__The data__:
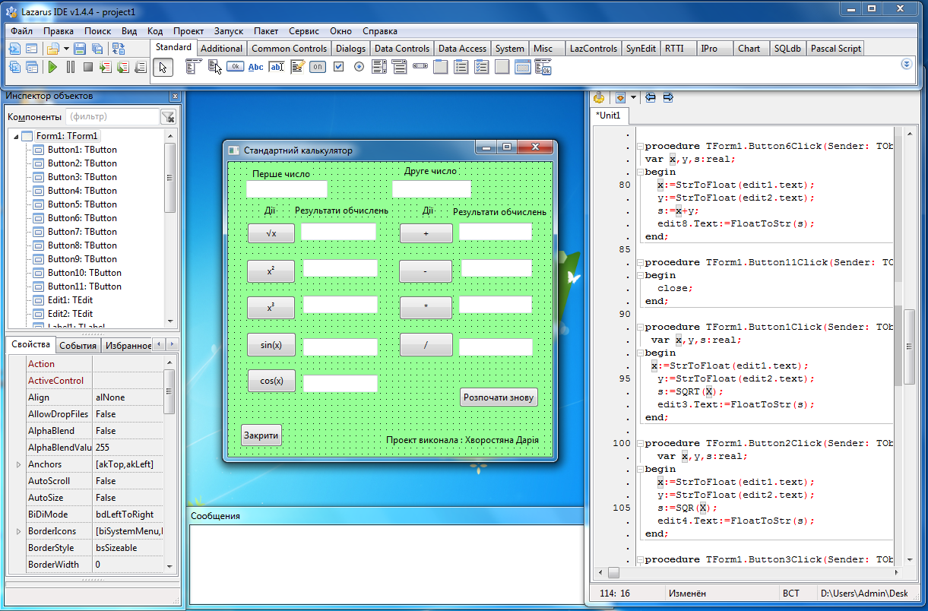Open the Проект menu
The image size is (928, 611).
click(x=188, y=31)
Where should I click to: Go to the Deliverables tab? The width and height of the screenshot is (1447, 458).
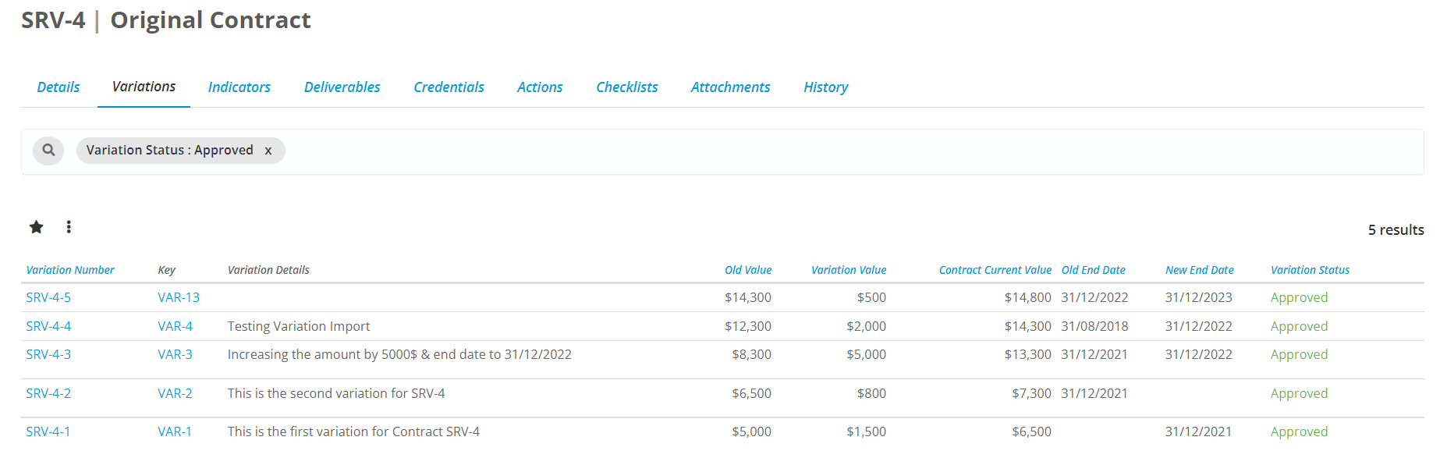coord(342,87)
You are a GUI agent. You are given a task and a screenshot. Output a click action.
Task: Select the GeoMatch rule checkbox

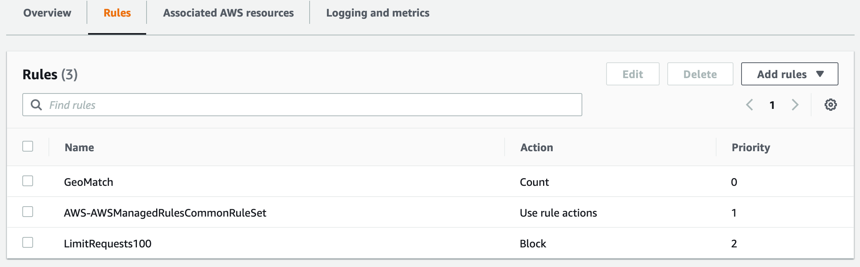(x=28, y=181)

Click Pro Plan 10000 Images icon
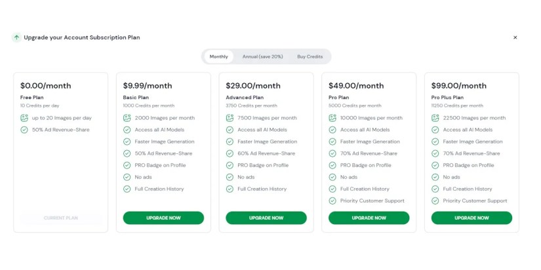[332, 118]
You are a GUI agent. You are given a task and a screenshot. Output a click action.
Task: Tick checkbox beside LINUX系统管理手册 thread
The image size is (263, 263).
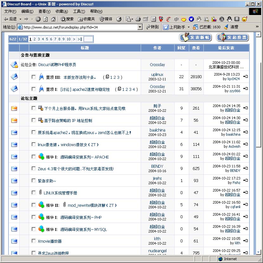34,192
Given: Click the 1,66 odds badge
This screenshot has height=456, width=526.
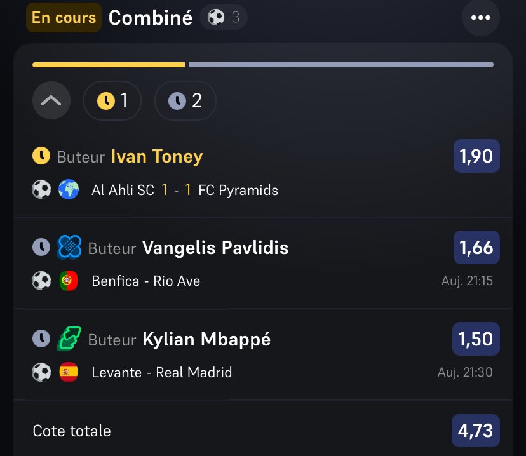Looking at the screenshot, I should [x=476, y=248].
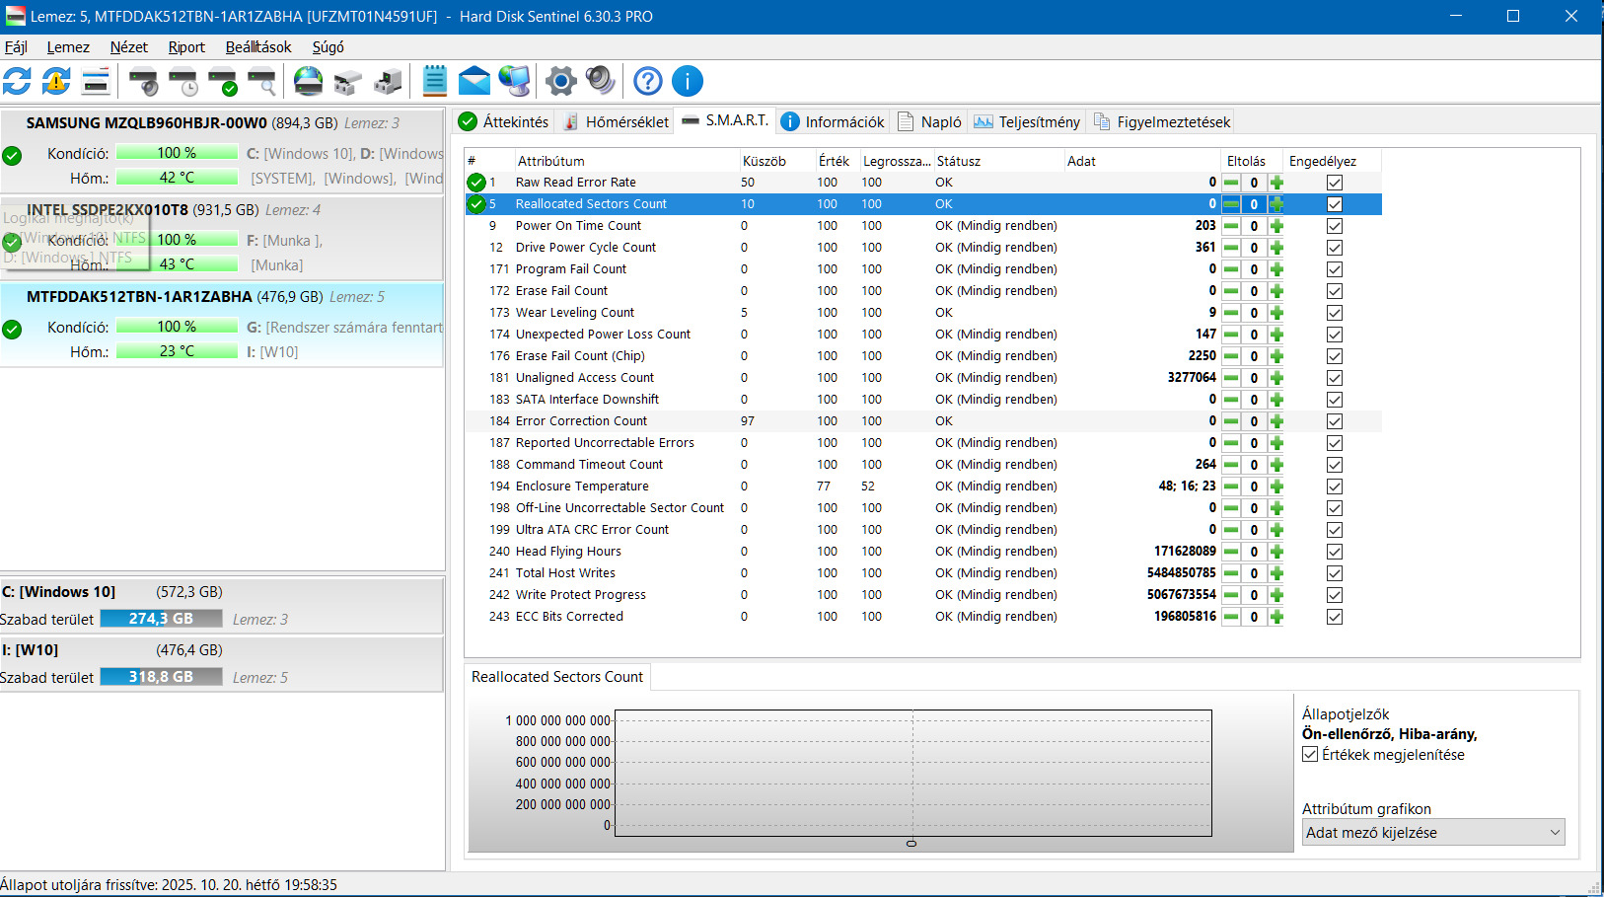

==

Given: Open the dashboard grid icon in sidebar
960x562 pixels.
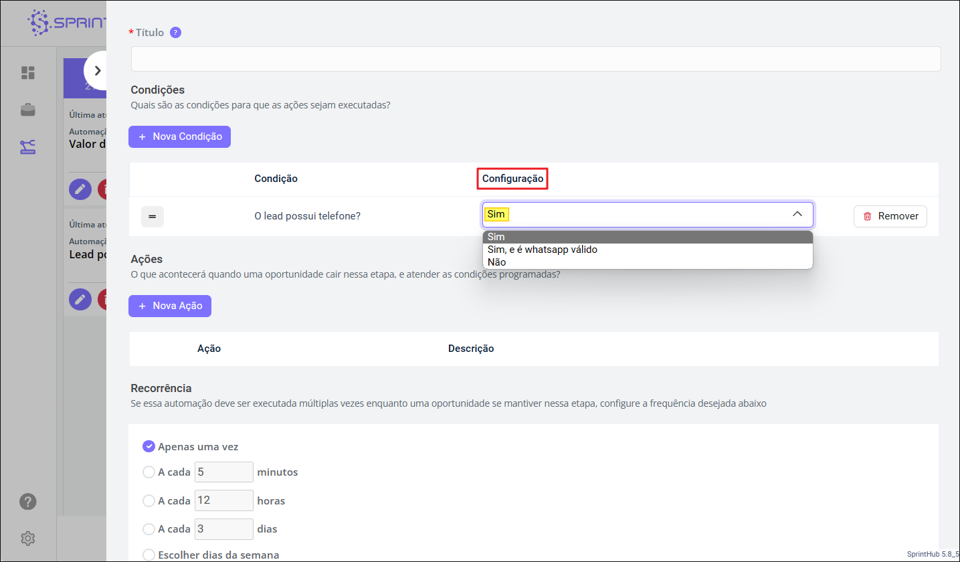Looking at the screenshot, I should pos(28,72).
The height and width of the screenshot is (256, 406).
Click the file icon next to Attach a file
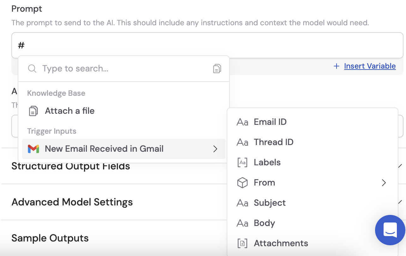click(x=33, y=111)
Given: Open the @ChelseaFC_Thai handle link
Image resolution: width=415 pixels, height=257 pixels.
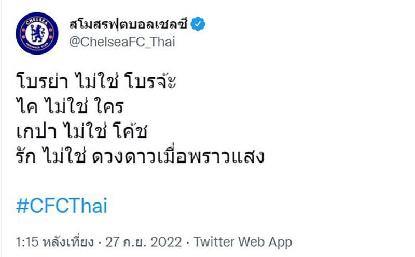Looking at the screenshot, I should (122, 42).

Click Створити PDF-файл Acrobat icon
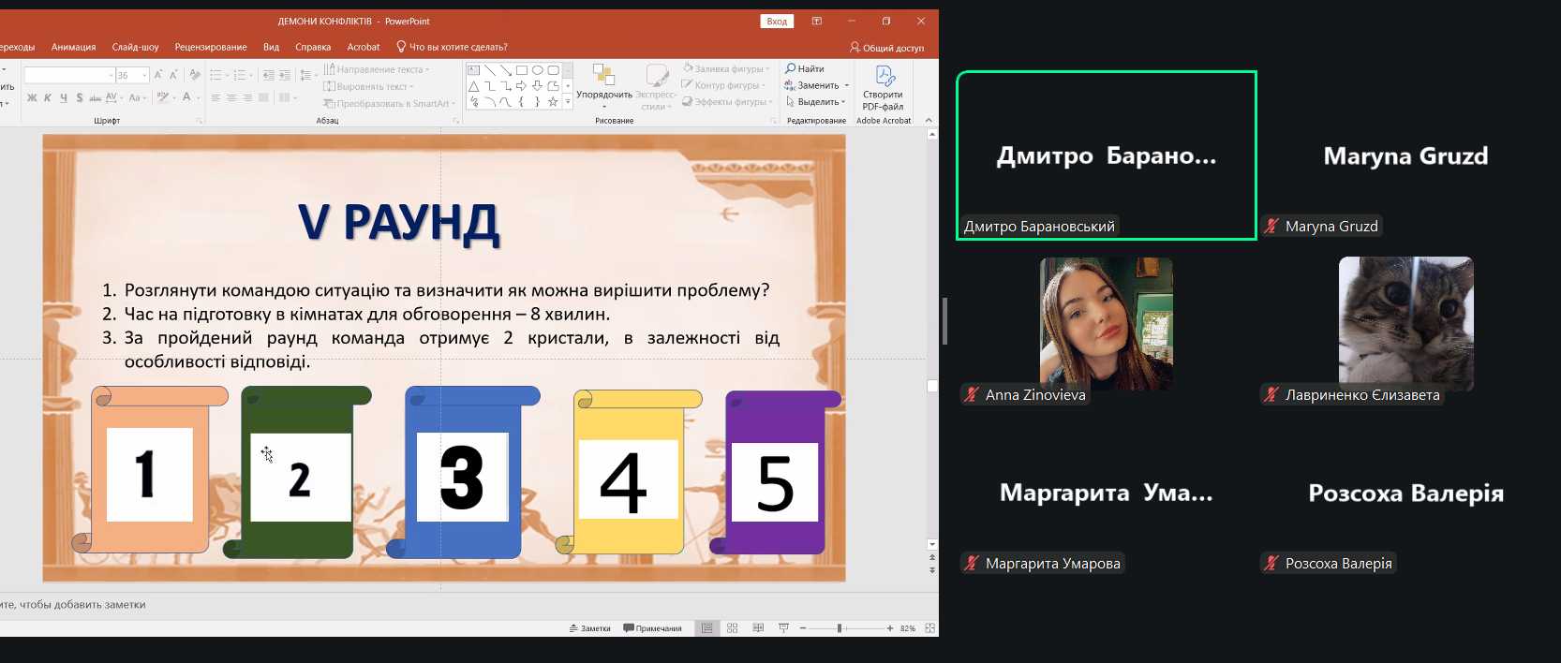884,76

__Work required__: For this exercise, please set down exactly the lines of the listing above from the line with "Click Pro Plan 10000 Images icon" up to and including the line with "Given: Click the 1,66 odds badge", and no pictures.

__Written response__:
Click Pro Plan 10000 Images icon
[332, 118]
You are a GUI agent. You are given a task and a screenshot. Output a click action.
Task: Tick checkbox beside LINUX系统管理手册 thread
The image size is (263, 263).
34,192
Given: Click the 1,66 odds badge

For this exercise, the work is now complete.